Many people spend hours in their vehicles on or close to major holidays so that they can enjoy the season with their loved ones. Unfortunately, the influx of holiday travelers is one of the reasons like crash rates go up around Thanksgiving and Christmas. The three tips below can help people reduce their risk during those peak traveling times.
Check your vehicle before hitting the road
People often take for granted that their vehicles will perform safely, but many crashes occur due to issues with vehicles. Failing brakes, balding tires and weak windshield wipers are all examples of vehicle issues that can increase someone’s chances of a collision. Making it a point to go see a mechanic at least a week or two before holiday travels will ensure that there won’t be any surprise mechanical issues contributing toward collision risk on a holiday road trip.
Avoid intoxication and fatigue
The holidays often force people to cut down on their rest. They stay up all night baking or wrapping presents and then drive the next day. Fatigue affects the body much like alcohol and will make it harder for someone to focus, react quickly and make the smartest decision possible. Combine that with alcohol consumption, and that is a recipe for disaster. Far too many people think that it is safe to drive home after enjoying a few beers or glasses of eggnog with the family despite knowing that chemical intoxication is a serious safety concern. A combination of fatigue and alcohol is particularly dangerous for those heading home after holiday celebrations.

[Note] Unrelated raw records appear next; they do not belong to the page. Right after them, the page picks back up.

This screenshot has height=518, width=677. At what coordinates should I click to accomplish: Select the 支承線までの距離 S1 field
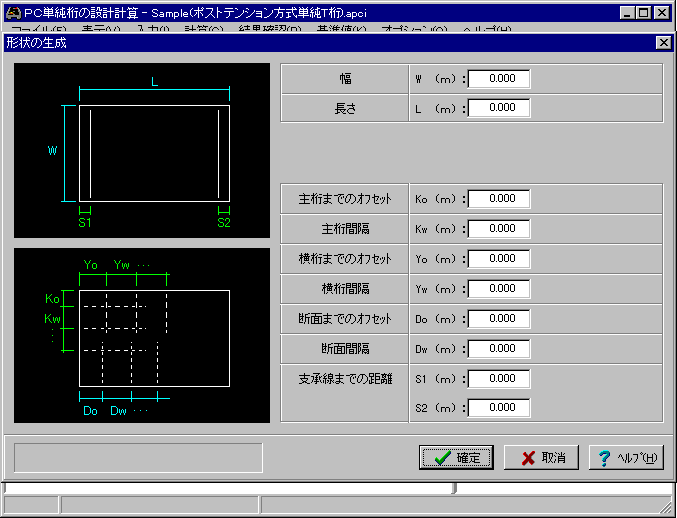499,379
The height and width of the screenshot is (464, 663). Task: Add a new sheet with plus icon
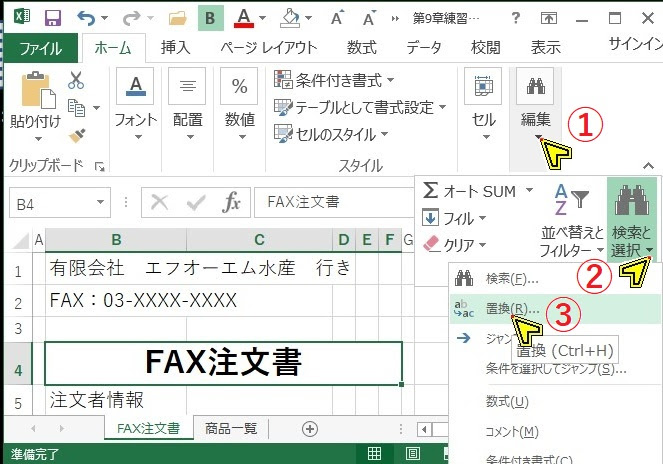click(310, 429)
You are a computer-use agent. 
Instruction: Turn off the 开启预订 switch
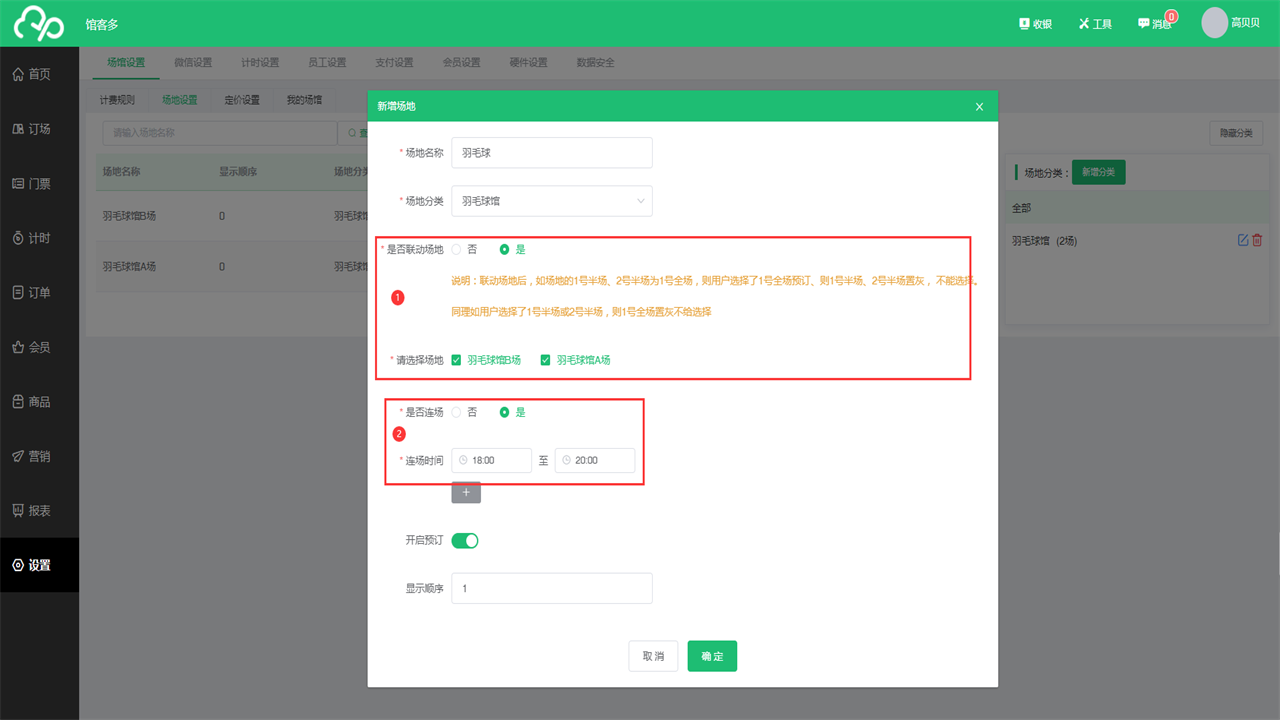pyautogui.click(x=465, y=541)
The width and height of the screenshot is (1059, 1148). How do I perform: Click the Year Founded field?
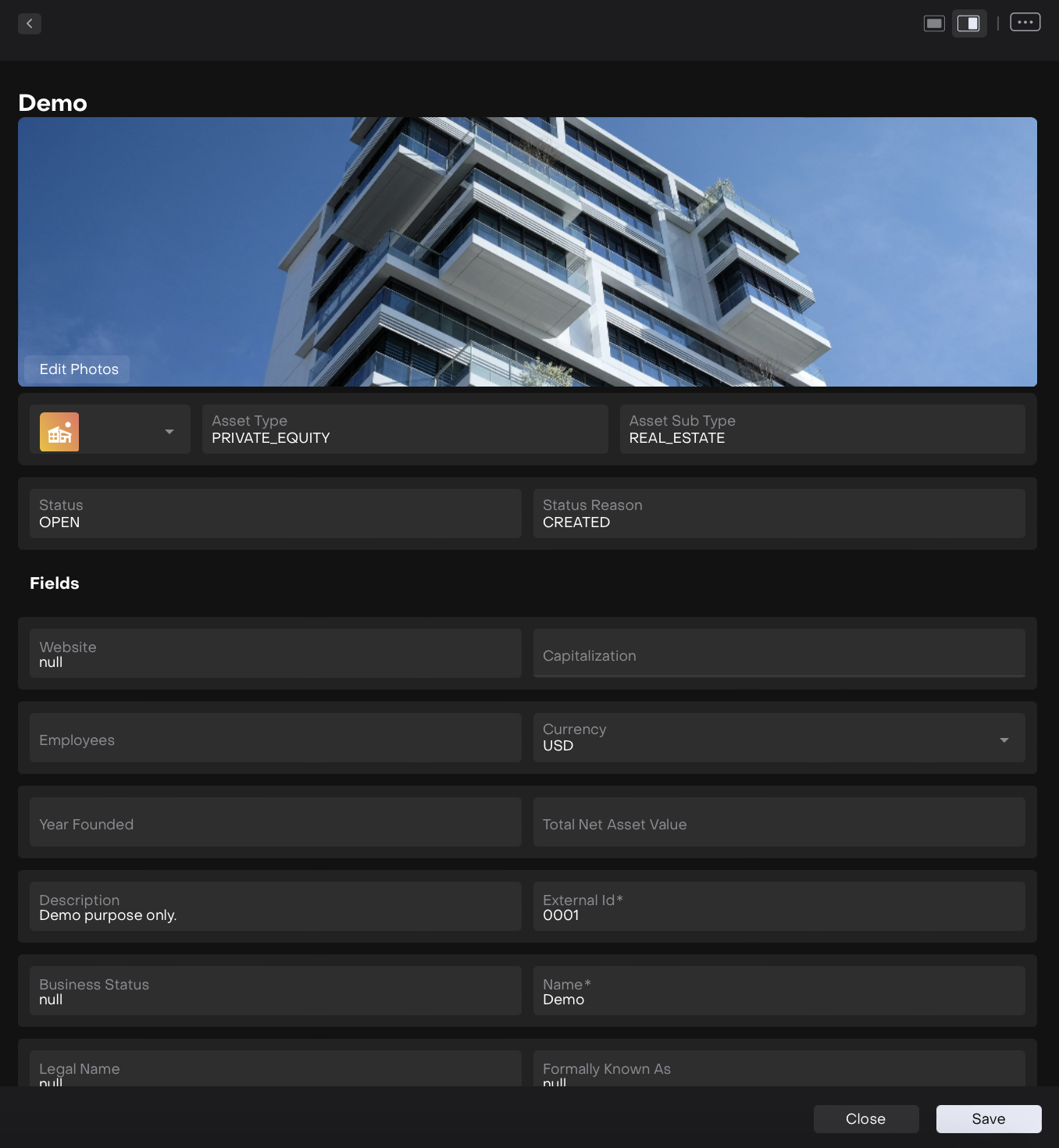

Avoid same-day driving when possible
The pressure to get home after a holiday celebration can lead to people doing something unsafe, like driving when they feel absolutely exhausted or speeding. There will be many other people also making compromised decisions based on expediency and tradition. Whenever possible, arranging to stay with family or at a nearby hotel the night before or after the holiday may be the safest bet. People can thereby avoid being on the road during what is statistically one of the most dangerous times to drive.
Recognizing the holidays as a high-risk time to drive may help people make safer choices and better ensure that the holidays are a time of celebration, rather than an anniversary of an unfortunate incident.